When I have been on my computer at home, I have also been working on the next and final chapter of my Latin American history series. Since the end of March I have completed the sections on Costa Rica, Cuba, the Dominican Republic, Panama, Paraguay and Venezuela, and have composed bits and pieces on the other countries. It looks like I will be tackling Nicaragua next. My goal is to complete the chapter by the end of this year. For those of you looking forward to the latest chapter, I hope you will find it was worth the wait.
Here in Kentucky, the main news last week was the discovery that $20 million disappeared mysteriously from the local school budget, and for the first time, both the men’ and women’s softball teams from the University of Kentucky made it to the college world series. College baseball is a sport that normally doesn’t get as much attention as basketball and football, maybe because the season is shorter. We’ll see if that changes for Kentucky now. Way to go, ‘Cats!
For most of May the weather was fairly typical for Kentucky. Wet enough for Leive and I to watch for leaks in the house, and the outside temperature is just right most of the time. In the middle of May we had a cold snap where it got all the way down to 38 degrees for two mornings, but that was very unusual.
On Sunday, May 19, my aunt and uncle from Chicago dropped in for a visit. They came mainly to visit my father in the retirement home where he is now staying, two miles from our house. They spent most of the following afternoon and evening with him, celebrating his birthday early.

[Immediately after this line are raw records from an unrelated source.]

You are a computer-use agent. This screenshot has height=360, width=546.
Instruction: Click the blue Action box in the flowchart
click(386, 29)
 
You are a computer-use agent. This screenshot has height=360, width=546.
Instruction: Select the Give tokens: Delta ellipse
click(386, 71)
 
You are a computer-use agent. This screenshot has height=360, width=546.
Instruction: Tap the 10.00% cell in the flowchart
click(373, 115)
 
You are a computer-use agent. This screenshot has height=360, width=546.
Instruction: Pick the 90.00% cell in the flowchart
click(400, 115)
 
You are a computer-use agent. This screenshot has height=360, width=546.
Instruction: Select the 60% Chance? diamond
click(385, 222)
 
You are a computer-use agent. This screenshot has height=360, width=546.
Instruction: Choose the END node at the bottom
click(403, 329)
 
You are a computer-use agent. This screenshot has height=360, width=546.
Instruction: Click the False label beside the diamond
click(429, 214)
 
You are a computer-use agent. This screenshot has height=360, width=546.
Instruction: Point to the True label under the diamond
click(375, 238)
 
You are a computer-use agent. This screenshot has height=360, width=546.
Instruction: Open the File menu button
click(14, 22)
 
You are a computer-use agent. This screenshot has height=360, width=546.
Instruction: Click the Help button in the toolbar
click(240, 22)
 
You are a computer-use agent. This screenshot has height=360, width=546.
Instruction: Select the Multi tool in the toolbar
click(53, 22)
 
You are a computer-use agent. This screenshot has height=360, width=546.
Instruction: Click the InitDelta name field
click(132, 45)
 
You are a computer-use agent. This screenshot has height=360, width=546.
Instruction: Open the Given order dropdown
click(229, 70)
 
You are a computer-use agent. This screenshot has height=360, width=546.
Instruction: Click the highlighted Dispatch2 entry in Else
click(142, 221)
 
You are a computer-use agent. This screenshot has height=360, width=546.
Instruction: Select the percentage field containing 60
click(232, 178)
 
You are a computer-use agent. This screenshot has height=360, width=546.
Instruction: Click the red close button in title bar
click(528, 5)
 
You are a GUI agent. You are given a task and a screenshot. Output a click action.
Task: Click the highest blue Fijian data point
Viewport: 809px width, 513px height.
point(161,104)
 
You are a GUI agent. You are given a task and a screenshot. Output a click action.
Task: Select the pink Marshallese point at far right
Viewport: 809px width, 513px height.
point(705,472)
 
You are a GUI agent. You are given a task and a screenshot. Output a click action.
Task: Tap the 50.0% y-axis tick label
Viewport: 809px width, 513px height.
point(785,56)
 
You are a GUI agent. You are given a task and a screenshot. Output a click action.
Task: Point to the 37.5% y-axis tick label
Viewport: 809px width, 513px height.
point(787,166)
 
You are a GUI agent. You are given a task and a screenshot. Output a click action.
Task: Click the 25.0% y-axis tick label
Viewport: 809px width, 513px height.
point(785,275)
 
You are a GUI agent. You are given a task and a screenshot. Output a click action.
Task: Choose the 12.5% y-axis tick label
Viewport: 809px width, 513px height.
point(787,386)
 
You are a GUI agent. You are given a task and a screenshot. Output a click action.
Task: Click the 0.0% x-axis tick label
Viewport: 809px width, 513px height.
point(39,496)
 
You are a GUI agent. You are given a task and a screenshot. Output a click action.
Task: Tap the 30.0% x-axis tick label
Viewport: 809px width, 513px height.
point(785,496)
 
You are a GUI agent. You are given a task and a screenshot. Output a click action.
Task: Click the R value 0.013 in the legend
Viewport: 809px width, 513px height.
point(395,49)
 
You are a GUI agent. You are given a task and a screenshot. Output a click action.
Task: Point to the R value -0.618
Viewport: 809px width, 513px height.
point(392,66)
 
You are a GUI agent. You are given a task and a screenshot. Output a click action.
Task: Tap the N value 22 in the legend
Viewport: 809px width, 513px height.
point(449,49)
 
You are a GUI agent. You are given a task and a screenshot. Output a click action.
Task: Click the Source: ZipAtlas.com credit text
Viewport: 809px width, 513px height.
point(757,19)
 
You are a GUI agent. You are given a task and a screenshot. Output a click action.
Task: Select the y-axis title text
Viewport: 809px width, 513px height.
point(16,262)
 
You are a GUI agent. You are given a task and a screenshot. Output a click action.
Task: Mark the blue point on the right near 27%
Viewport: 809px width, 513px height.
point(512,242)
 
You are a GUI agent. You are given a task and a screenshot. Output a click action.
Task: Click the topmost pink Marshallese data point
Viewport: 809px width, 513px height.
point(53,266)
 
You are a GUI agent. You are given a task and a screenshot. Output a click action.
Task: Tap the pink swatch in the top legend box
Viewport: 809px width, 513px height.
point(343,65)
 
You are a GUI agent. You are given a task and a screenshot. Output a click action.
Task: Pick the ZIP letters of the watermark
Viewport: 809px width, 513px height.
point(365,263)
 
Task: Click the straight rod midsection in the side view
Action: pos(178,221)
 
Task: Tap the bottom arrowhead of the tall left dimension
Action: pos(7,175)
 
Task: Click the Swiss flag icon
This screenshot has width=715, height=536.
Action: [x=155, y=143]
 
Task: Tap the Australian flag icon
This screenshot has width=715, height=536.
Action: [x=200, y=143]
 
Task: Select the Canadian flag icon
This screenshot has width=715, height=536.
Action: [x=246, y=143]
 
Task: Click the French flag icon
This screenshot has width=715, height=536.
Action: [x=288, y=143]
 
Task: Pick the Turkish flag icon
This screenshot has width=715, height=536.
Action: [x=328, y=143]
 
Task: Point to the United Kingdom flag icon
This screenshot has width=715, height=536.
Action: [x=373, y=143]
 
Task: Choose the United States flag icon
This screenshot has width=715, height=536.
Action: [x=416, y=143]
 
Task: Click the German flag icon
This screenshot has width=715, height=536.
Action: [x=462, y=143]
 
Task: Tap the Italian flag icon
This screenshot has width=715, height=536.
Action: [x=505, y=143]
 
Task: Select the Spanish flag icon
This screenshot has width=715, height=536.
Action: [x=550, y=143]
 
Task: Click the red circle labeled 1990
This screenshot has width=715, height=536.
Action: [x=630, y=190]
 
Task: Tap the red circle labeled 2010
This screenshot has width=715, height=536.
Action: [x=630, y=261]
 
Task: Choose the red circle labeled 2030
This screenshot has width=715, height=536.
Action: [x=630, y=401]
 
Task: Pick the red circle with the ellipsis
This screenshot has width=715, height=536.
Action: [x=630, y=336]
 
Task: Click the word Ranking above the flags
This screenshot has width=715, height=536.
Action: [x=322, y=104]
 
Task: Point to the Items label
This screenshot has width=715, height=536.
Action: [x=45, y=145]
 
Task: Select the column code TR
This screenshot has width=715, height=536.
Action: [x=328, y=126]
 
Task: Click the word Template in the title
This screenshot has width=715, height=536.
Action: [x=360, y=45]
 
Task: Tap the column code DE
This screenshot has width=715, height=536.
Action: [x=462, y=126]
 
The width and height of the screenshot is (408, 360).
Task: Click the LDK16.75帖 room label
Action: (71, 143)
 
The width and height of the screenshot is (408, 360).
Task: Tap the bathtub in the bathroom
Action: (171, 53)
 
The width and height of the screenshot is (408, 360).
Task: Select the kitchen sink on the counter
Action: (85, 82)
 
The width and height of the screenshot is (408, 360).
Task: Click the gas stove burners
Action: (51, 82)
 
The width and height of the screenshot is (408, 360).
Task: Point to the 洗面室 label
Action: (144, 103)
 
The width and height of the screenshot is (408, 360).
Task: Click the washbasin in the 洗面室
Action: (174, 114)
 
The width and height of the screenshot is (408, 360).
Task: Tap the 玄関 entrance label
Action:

Since Wednesday, my in-laws, Gene and Rezia King, have been staying in our basement. They are remodeling their own house, and with the floor stripped up and foul-smelling chemicals in the air, the place isn’t a fit dwelling place for the time being, so we took them in. I think Gene will be moving back into their house tonight (he isn’t here now, anyway). Rezia is still here, happily cooking and chatting in Cebuano with Leive.
The most amazing thing is that our parrot Brin-Brin is friends with Rezia again, for the first time in nearly seven years. He took it hard when she married his worst enemy (Gene), and after that, she could come over alone, and he would still go to the bottom of the cage and cry, as if he expected Gene to show up with her! What a silly bird! Well, Rezia sang to Brin-Brin the other day, and music appears to be what he wants the most from people. Now he’s all right with Rezia hanging around, at least when Leive is in sight, too. He still hasn’t accepted Gene yet, but we all expected that to be a bigger challenge.